【コラム】

OS X ハッキング!

60 bochs上でAmiga OS互換の「AROS」を動かす(その1)

    海上 忍  [2003/07/25]

    ここのところ、新iPod用アクセサリーが続々と登場している。どれもiPodオーナーのツボを押さえた製品ばかりで、1万円以内の小物買いが好きな筆者も何を買おうか仕事の合間にWebを散策する日々だ。ああ、iTripを買うべきや否や。もうFMトランスミッターは2台持っているのだけれど……。

    さて今回は、x86マシンのエミュレータ「bochs」を紹介したい。商用の製品として開発が開始されたが、やがてオープンソース化され、多くのUNIX系OSをサポートするに至ったエミュレータだ。動作速度に難はあるが、OS Xで動作する数少ない無償のx86エミュレータであることも事実。その点だけでも試す価値はあるだろう。

    ・まずはインストールと動作確認

    bochsのWebサイトではOS X用のバイナリが公開されているので、まずはダウンロードページからイメージファイル(Bochs-2.0.2.dmg)を入手しよう。マウントしたdmgファイルから「Bochs-2.0.2」フォルダを適当な領域へコピーすれば、インストールは完了だ。以降、この方法でbochsをインストールしたものと想定して話を進める。

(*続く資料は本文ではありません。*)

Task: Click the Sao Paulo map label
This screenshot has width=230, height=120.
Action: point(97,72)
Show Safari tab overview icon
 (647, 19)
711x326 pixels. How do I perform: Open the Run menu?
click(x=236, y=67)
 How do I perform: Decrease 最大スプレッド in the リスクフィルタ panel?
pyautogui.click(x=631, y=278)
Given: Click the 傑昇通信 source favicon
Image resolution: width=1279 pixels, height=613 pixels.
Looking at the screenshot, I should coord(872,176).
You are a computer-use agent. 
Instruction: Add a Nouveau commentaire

    なお、bochsのパッケージには、余分な機能を削ぎ落として10MBにまで軽量化されたLinux(dlxlinux)がイメージファイルの形で同梱されている。他のOSを導入する前に、このdlxlinuxが動作するかどうか試しておこう。Bochs 2.0.2→dlxlinuxフォルダにある「bochs.scpt」を開き、「MacBochs x86 PC」というウインドウにLinuxのブートメッセージが表示されればテストは成功だ。

    ・ブート可能なOSの選定

    bochsはx86マシンのエミュレータであり、独自のOSを持たない。そこでOSの選定が必要になるのだが、実はbochsには不具合や未実装の機能が多く、安定して動作するOSは少ないのだ。実際、筆者がKNOPPIX(CD-ROM1枚で起動可能なLinuxディストリビューション)やWindows XPで試したところ、途中で異常終了してしまい起動できなかった。bochsのWebサイトでは、起動可能なOS(もちろん再配布が許されたもの)をディスクイメージの形で公開しているので、それを利用したほうが手間はかからないだろう。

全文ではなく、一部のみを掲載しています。